Ela confessa que aceitou participar do esquema em troca de ter acesso ao plano de saúde disponível aos servidores da Assembleia. E relata que todos os meses saca o salário na boca do caixa do banco e o leva para entregar ao chefe de gabinete do deputado – o que pode caracterizar crime fiscal, já que o parlamentar provavelmente não declara esse rendimento ao Imposto de Renda. Segundo a funcionária fantasma, outros servidores fazem o mesmo que ela.
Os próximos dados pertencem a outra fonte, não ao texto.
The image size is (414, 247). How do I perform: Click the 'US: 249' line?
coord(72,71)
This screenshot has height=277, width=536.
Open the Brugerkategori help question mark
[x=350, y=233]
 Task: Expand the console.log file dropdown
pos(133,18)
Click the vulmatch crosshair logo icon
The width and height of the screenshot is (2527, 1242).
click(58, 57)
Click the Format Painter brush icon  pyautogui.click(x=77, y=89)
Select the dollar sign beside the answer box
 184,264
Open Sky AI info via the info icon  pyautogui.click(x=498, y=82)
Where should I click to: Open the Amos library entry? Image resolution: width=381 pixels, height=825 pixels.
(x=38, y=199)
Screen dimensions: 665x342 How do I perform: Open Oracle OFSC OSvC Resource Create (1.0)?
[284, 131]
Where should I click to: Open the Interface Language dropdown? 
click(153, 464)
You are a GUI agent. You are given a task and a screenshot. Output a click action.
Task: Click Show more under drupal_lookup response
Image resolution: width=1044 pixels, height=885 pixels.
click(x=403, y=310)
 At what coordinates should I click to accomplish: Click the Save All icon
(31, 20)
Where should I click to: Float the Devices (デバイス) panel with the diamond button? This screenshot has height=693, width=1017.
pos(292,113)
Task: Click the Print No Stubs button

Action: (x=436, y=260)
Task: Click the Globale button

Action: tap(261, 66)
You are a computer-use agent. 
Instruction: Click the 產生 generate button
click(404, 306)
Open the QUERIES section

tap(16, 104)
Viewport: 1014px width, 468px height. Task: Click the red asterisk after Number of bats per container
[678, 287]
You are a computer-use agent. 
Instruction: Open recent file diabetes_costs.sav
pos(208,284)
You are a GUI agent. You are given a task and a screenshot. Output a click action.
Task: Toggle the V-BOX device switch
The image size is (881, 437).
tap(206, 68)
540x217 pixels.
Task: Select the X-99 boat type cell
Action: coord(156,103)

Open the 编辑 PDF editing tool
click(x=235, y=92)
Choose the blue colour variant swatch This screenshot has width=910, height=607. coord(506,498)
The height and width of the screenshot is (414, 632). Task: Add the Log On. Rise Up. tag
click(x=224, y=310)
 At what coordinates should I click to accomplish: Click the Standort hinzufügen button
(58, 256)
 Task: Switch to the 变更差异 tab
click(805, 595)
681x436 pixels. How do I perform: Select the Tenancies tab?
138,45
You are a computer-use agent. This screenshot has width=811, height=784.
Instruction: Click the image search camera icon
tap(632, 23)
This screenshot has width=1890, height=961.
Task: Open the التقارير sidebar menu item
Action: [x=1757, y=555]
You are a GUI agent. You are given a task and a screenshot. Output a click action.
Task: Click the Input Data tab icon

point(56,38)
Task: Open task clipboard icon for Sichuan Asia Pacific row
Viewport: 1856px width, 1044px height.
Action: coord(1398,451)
Qual é a sua relação com a Assembleia?

A minha relação com a Assembleia é só a conta bancária.

Como assim?

Chegaram pra mim e perguntaram: "O que é que você quer? Eu preciso da sua conta bancária. Tem de ser alguém de confiança". Com certeza as pessoas que fazem isso são de confiança. E você tem que confiar também na pessoa porque você entrega o cartão [do banco]. O que me sugeriram, no começo, era trocar por um plano de saúde e eu peguei.

E você deixou o seu cartão?

Sim, deixei nas mãos do assessor. No começo ele recebia. Então ficava com ele o cartão.

Onde o dinheiro era depositado?

Na minha conta e daí ele retirava. Até que, de um ano pra cá, ele passou [o cartão] para minha mão. Hoje eu repasso [o dinheiro sacado] pra ele. Chega a data do pagamento, eu vou na minha agência bancária, na boca do caixa, tiro o dinheiro e repasso pra ele.

Como você entrega o dinheiro?

Em mãos.

Qual é o valor que você recebe por mês?

Não é um valor exato. Tem vezes que vem muito, tem vezes que vem pouco. As vezes vem R$ 1 mil, às vezes vem R$ 6 mil, R$ 7 mil.

Por que tem essa variação?

Eu imagino que colocam mais pessoas para receber em meu nome.

Conhece mais pessoas que participam desse tipo de negociação?

Sim. Nesse gabinete e em outros. São casos iguais ao meu. Pessoas que não trabalham e recebem o dinheiro.

Por que você resolveu denunciar?

Porque eu vi que estou sendo enganada. Sei de pessoas que fazem, que não trabalham, recebem bem mais do que eu e ficam com o dinheiro.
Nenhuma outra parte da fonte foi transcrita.